AI Agents Can Code 10,000 Lines of Hacking Tools In Seconds - Dr. Ilia Shumailov (ex-GDM)

What It Covers

Dr. Ilia Shumailov, former Google DeepMind ML security researcher, examines why AI agents represent an unprecedented security threat, how prompt injection attacks defeat all current defenses, why supply chain vulnerabilities in ML libraries expose millions of devices, and how a new system called CAML enforces data flow policies to protect sensitive information from agentic systems.

Key Questions Answered

• •AI Agents as Threat Actors: Agents operate 24/7, touch every network endpoint simultaneously, and can generate 10,000 lines of functional hacking tools in seconds by reconstructing them from training data. No human insider threat operates this way. Existing enterprise security models assume human-speed, human-rational adversaries — assumptions that completely break down when agents are introduced into corporate infrastructure.
• •CAML System for Data Protection: Shumailov's CAML framework rewrites user queries into Python programs with explicit data flow graphs, then enforces policies via an interpreter — not a model. Example policy: passport numbers only flow to tools whose domain contains ".gov.uk." This approach separates sensitive data from model inference entirely, preventing prompt injection from ever accessing private variables.
• •Prompt Injection Defeats All Current Defenses: Research on Gemini showed that malicious content embedded in emails reliably redirected agent behavior away from user tasks.

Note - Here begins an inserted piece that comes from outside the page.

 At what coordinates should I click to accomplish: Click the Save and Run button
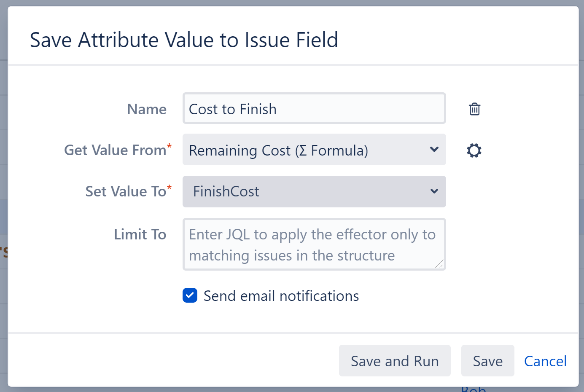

Every academic defense technique tested, including those implemented by security startups, failed. Shumailov found near-universal methods to produce adversarial emails that override agent instructions regardless of which defensive prompt engineering approach was applied.
• •ML Supply Chain Vulnerabilities: Hugging Face's `trust_remote_code` flag loads and executes external code at model load time — structurally identical to the Log4j vulnerability that compromised hundreds of millions of devices. PyTorch's nightly build was compromised via a malicious unregistered package that received thousands of downloads. Running local models outside sandboxed environments exposes the host machine to full remote code execution.
• •Security vs. Safety Distinction: Security addresses worst-case performance against active adversaries; safety addresses average-case system behavior. This distinction matters practically: jailbreaks require adversarial search, making them a security problem. Shumailov argues AI safety researchers conflated the two fields prematurely, importing adversarial threat modeling into domains — like standard model reliability — where it does not belong and creates analytical confusion.
• •ML Models as Trusted Third Parties: Shumailov proposes that verified ML inference can replace expensive cryptographic protocols for certain private computations. Using the Yao Millionaire Problem as an example, two parties agree on a model, a prompt, and constrained outputs, then run inference on a platform providing integrity verification. This creates a new trust primitive distinct from zero-knowledge proofs, MPC protocols, or trusted execution environments.